INSTRUCTIONS TO FOLLOW
Below are the records; collect from them each line containing the string "computer".

== PROVIDED ENTRIES

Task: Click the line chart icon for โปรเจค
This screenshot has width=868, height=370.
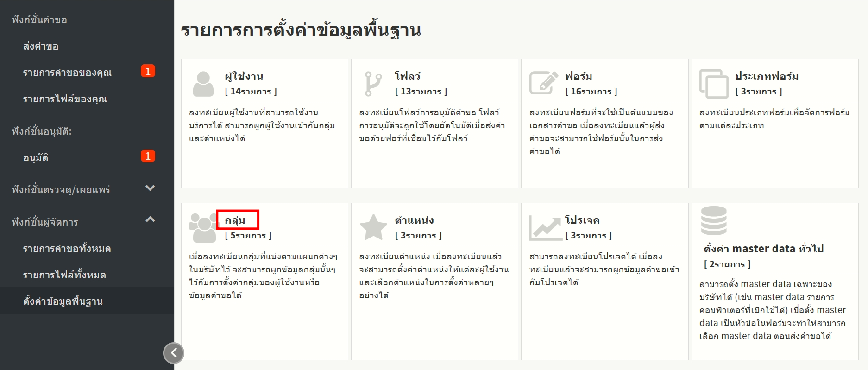Action: click(x=545, y=228)
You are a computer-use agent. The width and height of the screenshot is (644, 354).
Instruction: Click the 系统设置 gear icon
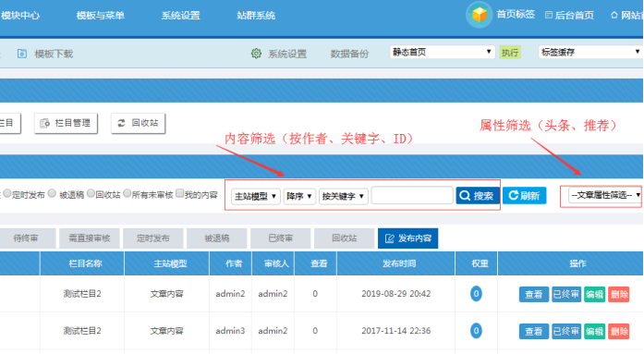tap(256, 54)
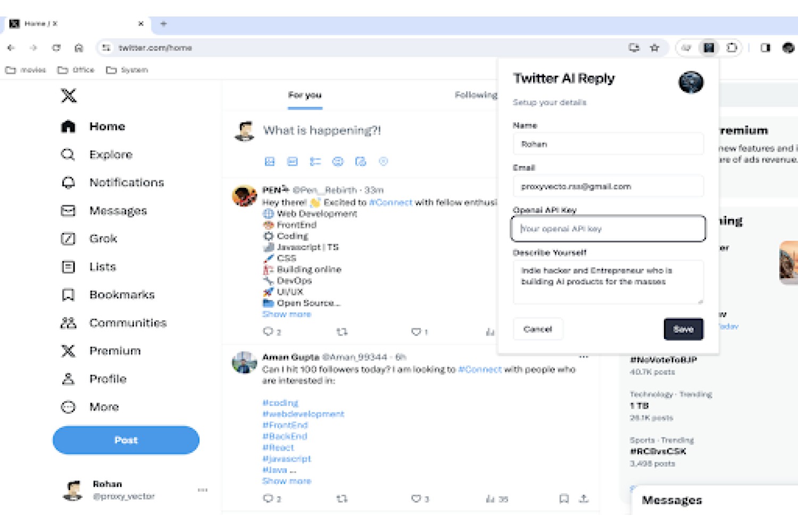
Task: Click the OpenAI API Key field
Action: 609,229
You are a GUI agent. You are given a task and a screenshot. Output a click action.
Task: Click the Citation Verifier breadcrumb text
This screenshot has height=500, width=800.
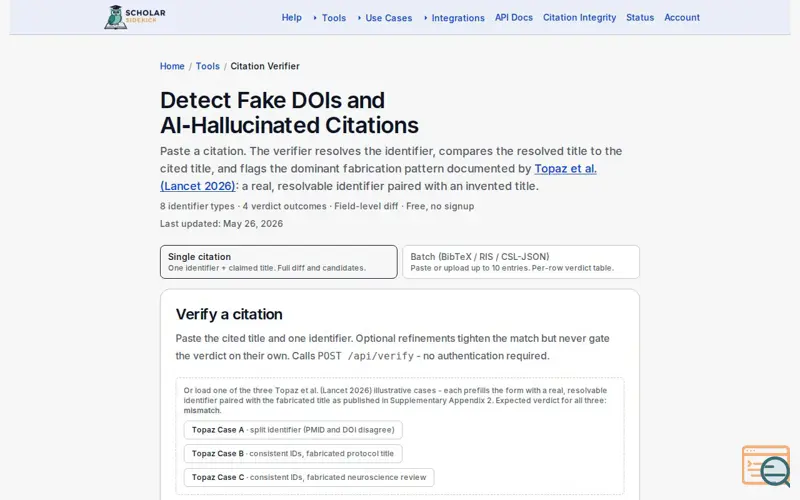[265, 66]
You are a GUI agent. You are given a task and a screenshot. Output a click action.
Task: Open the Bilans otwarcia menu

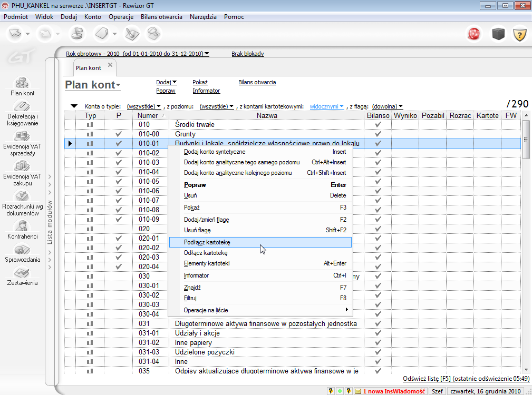click(x=161, y=17)

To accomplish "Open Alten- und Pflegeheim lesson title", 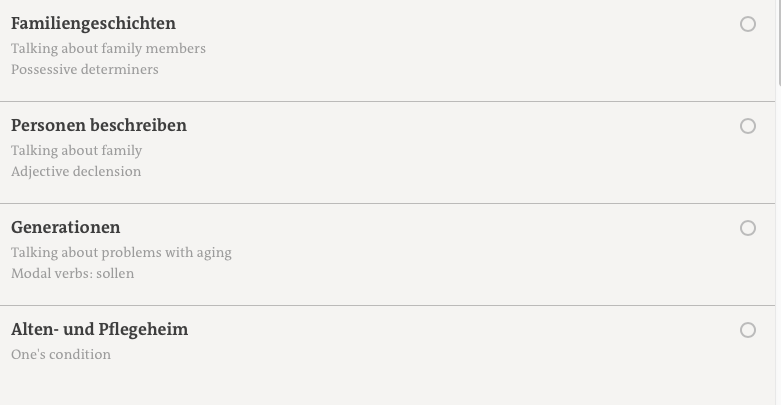I will (99, 329).
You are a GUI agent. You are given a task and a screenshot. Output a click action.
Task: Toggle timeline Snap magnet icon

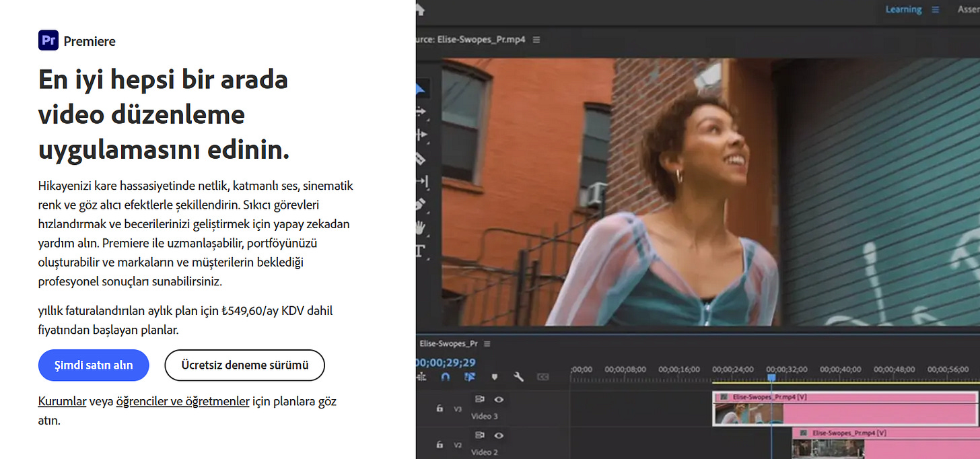(x=446, y=378)
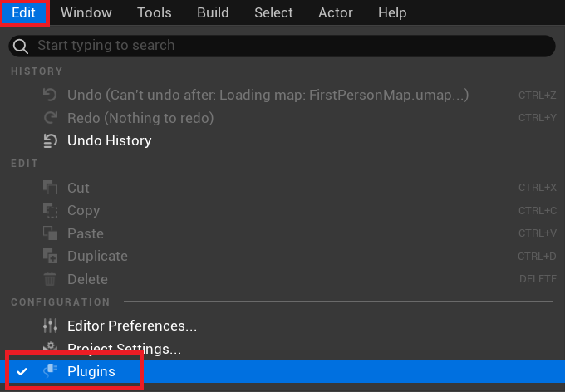This screenshot has height=392, width=565.
Task: Click the Plugins plug icon
Action: click(50, 370)
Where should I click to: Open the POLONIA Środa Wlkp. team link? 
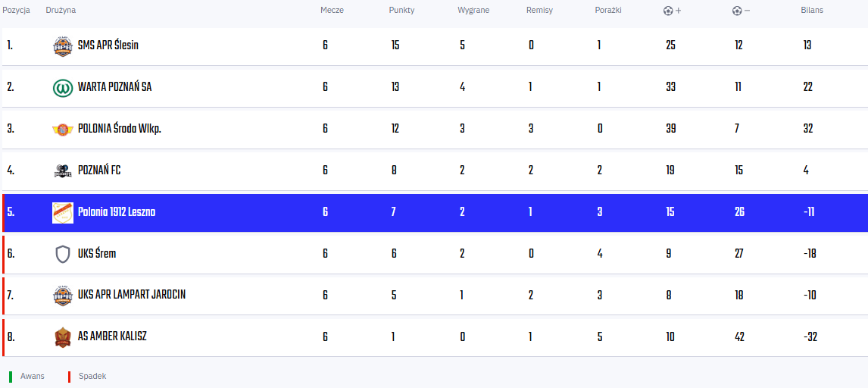[120, 128]
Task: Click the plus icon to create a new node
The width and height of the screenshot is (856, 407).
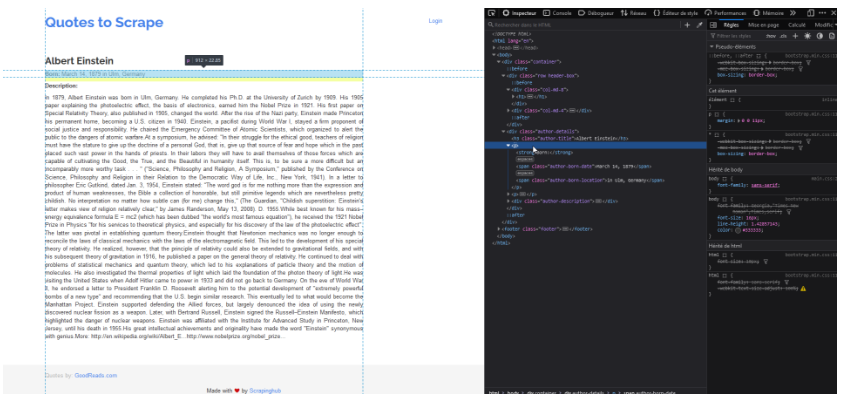Action: coord(686,24)
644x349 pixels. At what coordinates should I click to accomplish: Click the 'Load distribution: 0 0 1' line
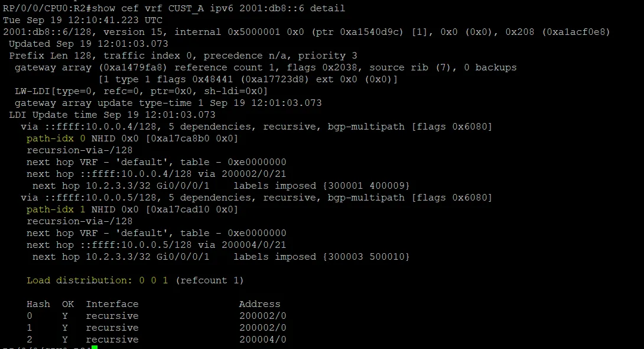tap(97, 280)
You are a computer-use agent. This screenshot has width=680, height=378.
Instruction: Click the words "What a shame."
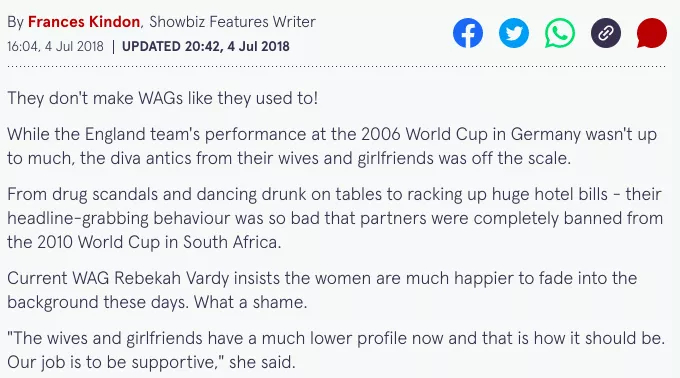tap(250, 302)
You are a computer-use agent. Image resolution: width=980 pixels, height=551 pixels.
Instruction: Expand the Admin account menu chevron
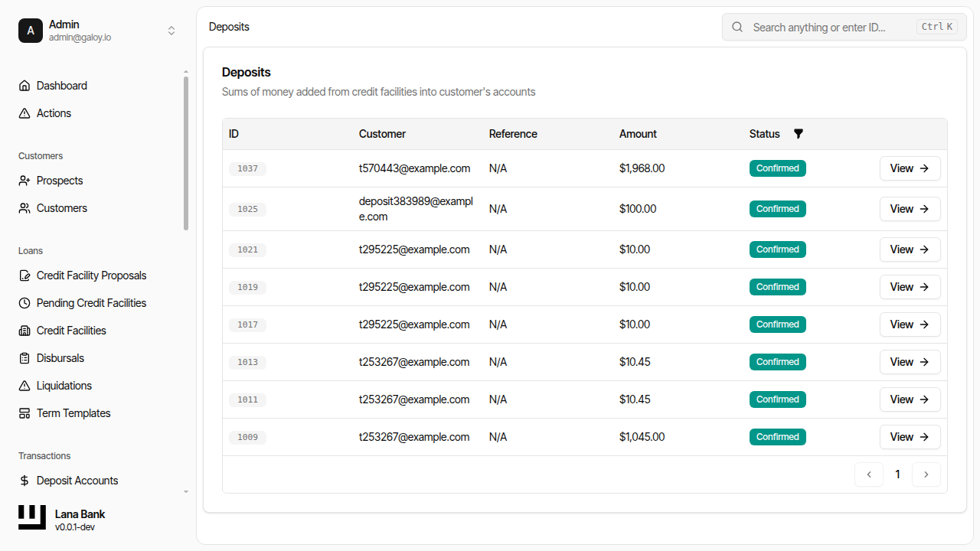coord(172,31)
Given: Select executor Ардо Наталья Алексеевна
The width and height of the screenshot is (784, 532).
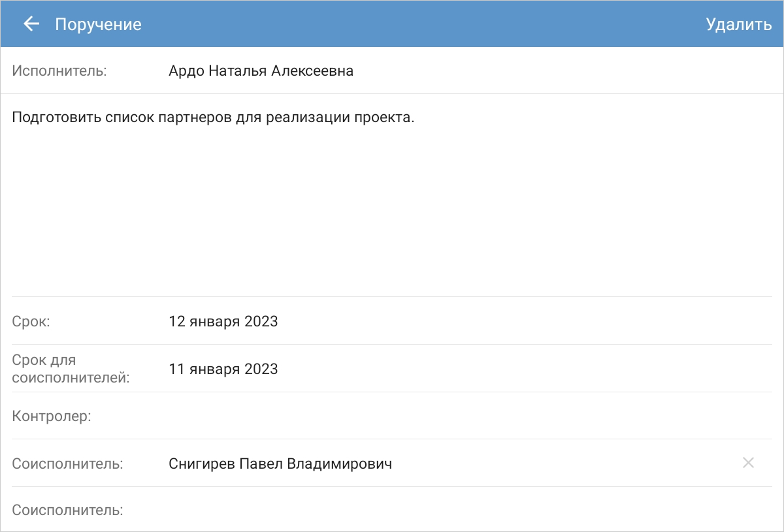Looking at the screenshot, I should [x=261, y=71].
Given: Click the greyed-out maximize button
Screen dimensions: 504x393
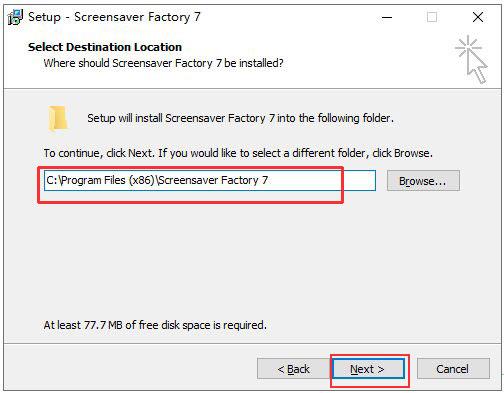Looking at the screenshot, I should pyautogui.click(x=432, y=17).
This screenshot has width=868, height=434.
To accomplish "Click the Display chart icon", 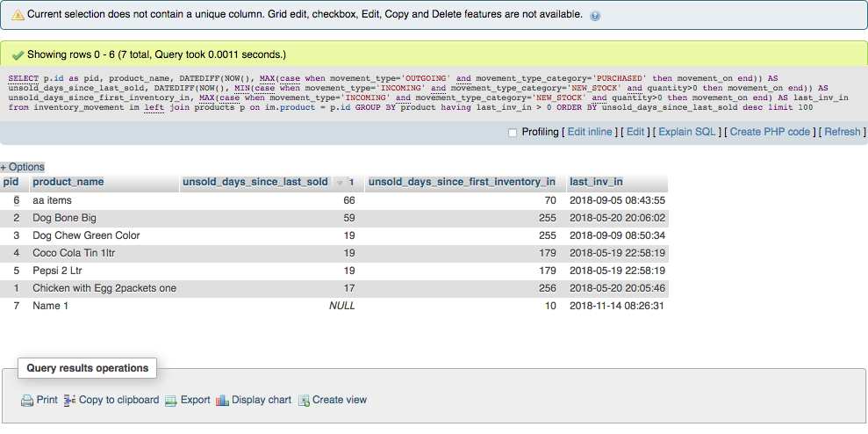I will pos(222,401).
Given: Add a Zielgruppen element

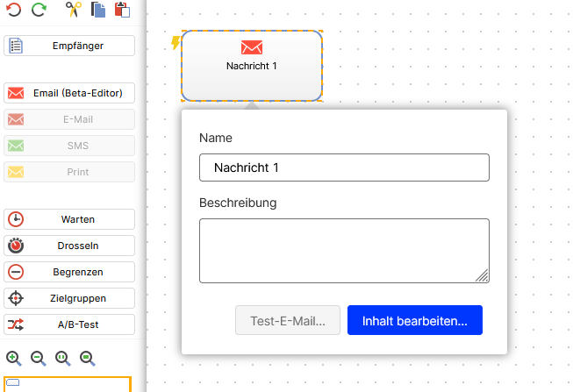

====

REPLY TO THE EXERCISE
You are a computer-use agent. The width and height of the screenshot is (644, 354).
You are a computer-use agent. This screenshot has width=680, height=378.
You are a computer-use agent. Image resolution: width=980 pixels, height=551 pixels.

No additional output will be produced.